E. 4 Par ailleurs, et pour la première fois dans ses écritures de recours, la recourante invoque l'application de l'art. 129 CP, qui punit celui qui, sans scrupules, aura mis autrui en danger de mort imminent. À cet égard, il doit être rappelé qu'en sa qualité d'autorité de recours, la Chambre de céans ne peut statuer qu'à propos de décisions rendues par les juridictions de première instance ou soumises à ces dernières ( DCPR/86/2011 du 29 avril 2011). Or, le Ministère public n'a, à aucun moment, été amené à se déterminer sur cette prévention, que la recourante n'a jamais évoqué dans sa plainte. De surcroît, le fait de réserver de nouveaux motifs à la seule instance de recours, alors qu'ils auraient pu être allégués par le recourant dans le cadre de l'instruction, privant ainsi le procureur de se prononcer à leur sujet dans sa décision querellée, contrevient au principe de la bonne foi, consacré par l'art. 3 al. 2 CPP, également applicable aux justiciables nonobstant sa teneur (arrêt du Tribunal fédéral 6B_5/2013 du 19 février 2013, consid. 2.7). Le recours est partant irrecevable sur ce point. En toute hypothèse, les conditions de l'art. 129 CP ne sont manifestement pas réunies en l'espèce, dans la mesure où rien n'indique que la recourante se serait trouvée dans un danger de mort imminent.

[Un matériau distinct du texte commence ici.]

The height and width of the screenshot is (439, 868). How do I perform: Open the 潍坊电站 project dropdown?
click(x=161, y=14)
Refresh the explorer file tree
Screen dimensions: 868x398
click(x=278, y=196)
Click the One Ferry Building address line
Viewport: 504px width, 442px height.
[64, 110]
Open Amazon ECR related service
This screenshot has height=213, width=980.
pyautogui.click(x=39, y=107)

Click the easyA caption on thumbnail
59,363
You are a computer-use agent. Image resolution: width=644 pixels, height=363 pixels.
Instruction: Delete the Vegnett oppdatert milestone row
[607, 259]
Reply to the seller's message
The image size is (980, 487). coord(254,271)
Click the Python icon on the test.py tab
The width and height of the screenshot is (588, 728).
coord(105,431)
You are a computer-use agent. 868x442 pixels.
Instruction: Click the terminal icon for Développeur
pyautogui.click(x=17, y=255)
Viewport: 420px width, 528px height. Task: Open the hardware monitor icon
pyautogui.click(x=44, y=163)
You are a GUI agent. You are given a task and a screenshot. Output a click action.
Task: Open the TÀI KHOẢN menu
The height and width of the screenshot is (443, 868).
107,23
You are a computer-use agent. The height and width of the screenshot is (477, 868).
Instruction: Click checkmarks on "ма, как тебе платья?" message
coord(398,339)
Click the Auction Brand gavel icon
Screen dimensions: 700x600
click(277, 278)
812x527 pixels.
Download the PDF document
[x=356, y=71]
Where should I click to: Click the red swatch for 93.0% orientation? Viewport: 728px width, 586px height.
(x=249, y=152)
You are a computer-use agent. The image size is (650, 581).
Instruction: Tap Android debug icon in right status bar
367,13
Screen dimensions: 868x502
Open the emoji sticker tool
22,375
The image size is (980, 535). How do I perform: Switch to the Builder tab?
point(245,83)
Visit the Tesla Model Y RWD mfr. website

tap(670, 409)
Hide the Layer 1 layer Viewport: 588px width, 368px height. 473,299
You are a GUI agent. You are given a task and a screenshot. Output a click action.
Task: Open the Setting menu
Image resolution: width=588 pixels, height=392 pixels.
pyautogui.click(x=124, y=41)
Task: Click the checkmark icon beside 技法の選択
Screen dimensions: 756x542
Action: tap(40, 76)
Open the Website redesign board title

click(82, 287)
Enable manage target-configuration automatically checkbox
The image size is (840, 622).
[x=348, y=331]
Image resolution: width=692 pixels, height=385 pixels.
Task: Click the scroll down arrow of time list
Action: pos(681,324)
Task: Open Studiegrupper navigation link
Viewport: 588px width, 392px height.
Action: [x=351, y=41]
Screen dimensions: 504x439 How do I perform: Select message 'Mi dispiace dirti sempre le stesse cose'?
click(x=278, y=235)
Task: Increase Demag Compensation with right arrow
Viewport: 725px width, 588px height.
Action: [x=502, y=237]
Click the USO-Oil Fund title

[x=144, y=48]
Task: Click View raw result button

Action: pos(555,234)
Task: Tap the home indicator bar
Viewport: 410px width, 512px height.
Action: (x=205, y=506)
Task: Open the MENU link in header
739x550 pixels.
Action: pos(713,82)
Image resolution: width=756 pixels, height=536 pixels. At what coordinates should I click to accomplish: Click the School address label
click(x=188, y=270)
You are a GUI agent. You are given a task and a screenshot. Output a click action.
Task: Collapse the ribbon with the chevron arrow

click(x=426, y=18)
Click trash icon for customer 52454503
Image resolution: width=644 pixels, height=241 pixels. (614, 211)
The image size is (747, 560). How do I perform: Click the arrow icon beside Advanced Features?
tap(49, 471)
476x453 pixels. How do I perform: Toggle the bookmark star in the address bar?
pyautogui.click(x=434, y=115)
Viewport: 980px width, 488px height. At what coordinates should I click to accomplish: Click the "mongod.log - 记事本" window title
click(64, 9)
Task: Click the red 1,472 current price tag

E. 5 Justifiée, l'ordonnance de non-entrée en matière sera confirmée.
E. 6 À teneur de l'art. 136 al. 1 CPP, la direction de la procédure accorde entièrement ou partiellement l'assistance judiciaire à la partie plaignante pour lui permettre de faire valoir ses prétentions civiles lorsqu'elle est indigente (let. a) et que l'action civile ne paraît pas vouée à l'échec (let. b). L'assistance judiciaire comprend, notamment, l'exonération des frais de procédure (art. 136 al. 2 let. b CPP). La cause du plaignant ne doit pas être dénuée de toute chance de succès. L'assistance peut donc être refusée lorsqu'il apparaît d'emblée que la démarche est manifestement irrecevable, que la position du requérant est juridiquement infondée ou que la procédure pénale est vouée à l'échec (arrêts du Tribunal fédéral 1B_173/2014 du 17 juillet 2014 consid. 3.1.1 et 1B_254/2013 du 27 septembre 2013 consid. 2.1.1. et les références citées). En l'espèce, quand bien même la recourante est indigente, il a été jugé supra que ses griefs étaient, pour l'un manifestement irrecevable et, pour les autres, juridiquement infondés. La demande d'assistance juridique ne peut qu'être rejetée.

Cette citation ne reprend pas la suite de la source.